Other featured readers will be Prison Performing Arts board member Danny Kohl reading poems by Patricia Prewitt; Chance Operations co-founder Tony Renner reading Stephen Crane; and Richard Newman, editor of River Styx and James Weber reading their own work.
sly mongoose as a woman
because i want you from wichita
because i want you beneath house-leaping trees
in columbia missouri
because i want you chesterfield riverside
because i want you suspended
in fits and hesitations because i want you
in every high place because i want you
mountainous at one sixteenth inch per year
because i want you jostled upstream
in slippery fish futures
because i want you darkling on lightyears’ memory
because i want you improvised in ebony and ivory
because i want you melisma in micro tones
from out of and back into from-out-of-nowhere
polymetric glissando uptempo dexterity
in cycles of fifths because
i want you come-out-of-the-blues because
i want you between a rock and a hard place
because i want you in sheets of rain
because i want you tear-drenched in smiles
because i want you famous muslim bean pie
because i want you pork chop and pork pie hat
because i want you in multiples of zucchini
and potassium rich
whole kernel cracked raw and clabbered
because i want you perishable because i want you
indigestible mummified and shelf-life improved because
i want you color-added red dye no. 3
caffeine crackerjack and empty calories with
a surprise inside
because i want you soul-omnivore refreshing spring
redemption center because i want you eagle stamp
chocolate and acne's prayer house
because i want you in your twenty-first step to heaven
because i want you newfound love and top of the harp
celestial equator earth bound bending eastward
to wake gonave
because i want you sacred and yellow-backed
just one necromancer from now
animated and bridled by ambiguous spirits
and a lathered syntax
because i want you tell my horse
because i want you ask my horse
because i want you
because i want you
new day lady day
and can't explain
-- Arthur Ray Brown
Arthur Brown's close friend, Pamela Gilbert-Snyder, who provided Chance Operations with this poem, writes:
I met Arthur in January of 1974 in a class he taught at then Webster College (now Webster University) entitled "Black American Literature and Jazz," a subject that was brand new, and one he was eminently qualified to teach. I often thought it was a pity, and to the everlasting detriment of us all, that that semester was the only time he offered it. No matter; he taught it through his poetry.Note: "sly mongoose as a woman" reprinted by kind permission of Fleeta Brown, niece of Arthur Brown.

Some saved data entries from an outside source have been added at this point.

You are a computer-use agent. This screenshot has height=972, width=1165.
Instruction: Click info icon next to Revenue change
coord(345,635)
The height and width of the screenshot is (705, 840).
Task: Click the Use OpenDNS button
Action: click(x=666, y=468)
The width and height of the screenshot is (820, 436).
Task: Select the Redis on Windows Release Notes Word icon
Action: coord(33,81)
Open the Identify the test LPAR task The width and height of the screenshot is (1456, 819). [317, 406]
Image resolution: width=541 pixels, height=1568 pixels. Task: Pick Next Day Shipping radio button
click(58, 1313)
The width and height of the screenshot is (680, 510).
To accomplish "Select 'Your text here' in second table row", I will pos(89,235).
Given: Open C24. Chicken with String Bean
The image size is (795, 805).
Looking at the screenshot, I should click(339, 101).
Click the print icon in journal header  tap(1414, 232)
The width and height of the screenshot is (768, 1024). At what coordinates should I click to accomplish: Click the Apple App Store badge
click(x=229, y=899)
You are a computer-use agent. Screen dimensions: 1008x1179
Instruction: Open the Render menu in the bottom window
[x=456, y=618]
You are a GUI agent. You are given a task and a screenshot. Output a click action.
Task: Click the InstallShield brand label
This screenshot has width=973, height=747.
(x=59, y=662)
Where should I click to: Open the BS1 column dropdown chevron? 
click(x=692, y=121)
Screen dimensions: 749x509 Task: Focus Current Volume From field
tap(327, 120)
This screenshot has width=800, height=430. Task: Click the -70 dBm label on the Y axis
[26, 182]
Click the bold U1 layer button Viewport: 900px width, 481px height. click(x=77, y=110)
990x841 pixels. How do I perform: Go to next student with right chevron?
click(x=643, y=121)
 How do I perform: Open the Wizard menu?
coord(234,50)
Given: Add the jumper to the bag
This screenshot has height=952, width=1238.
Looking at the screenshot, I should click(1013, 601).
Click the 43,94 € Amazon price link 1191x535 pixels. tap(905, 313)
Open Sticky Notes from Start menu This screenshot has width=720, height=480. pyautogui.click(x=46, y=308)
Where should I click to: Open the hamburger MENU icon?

Along with "Trumpet in the Morning," "Sly Mongoose" was a favorite at poetry readings in the late 70s, not only because of the energy it transmits through the kaleidoscope of images whirling into and back out of it from Arthur’s daily life, esoteric experiences, and the literature and, of course, music, that he loved, but also because of his driving, breathless delivery of it.
There is no need to explain even the most obscure of these images; the poem stands on its own as an expression of love, joy, life.... for Arthur was so good at living. And loving. People, places, sights, sounds, every kind of art –- "Sly Mongoose" reveals Arthur's deep "soul omnivore" nature perhaps better than any other poem. It is also a unique kind of love poem, presenting an all-encompassing experience that is both constituted by and infuses even the most pedestrian details of one’s life.
No, there is no need to explain and, anyway, as the end of the poem emphatically states, really you can’t. But, because to a limited degree I can, I will shed some light on the origins of a few of the images, for those who may have always wondered.
The title itself refers not only to the song by Charlie Parker, but to a West Indian folk character, Sly Mongoose, who is selfish, greedy, and vain, but also cunning and slippery. Those who wish to escape the traps set by the Sly Mongoose must be equal to his intelligence.
"Wichita" is where I was born.
"House-leaping trees" refers to a tree in the front yard of a friend's house in Columbia, Missouri, which was very tall and leaned way over the roof of the house.
"Chesterfield" is where I grew up.
"Riverside" is a university town in southern California where Arthur and I lived for some months in 1975-76.
"Tramline" refers to the aerial tramway near Palm Springs, California, which can be taken, as it was by Arthur, to the top of San Jacinto Peak, only a 10 minute ride from the valley floor, but a huge shift in geology and climate.
"Mountainous at one sixteenth inch per year" refers to the approximate rate at which young mountain ranges continue to grow each year. The image results from conversations about plate tectonics, which I was studying.
"Multiples of zucchini" refers to the vegetable farm my family ran in the summers to supplement our income. We planted 10 acres of vegetables, including 3,000 zucchini plants.
"Whole kernel cracked raw and clabbered" are terms borrowed from a period of intense dedication to "whole foods."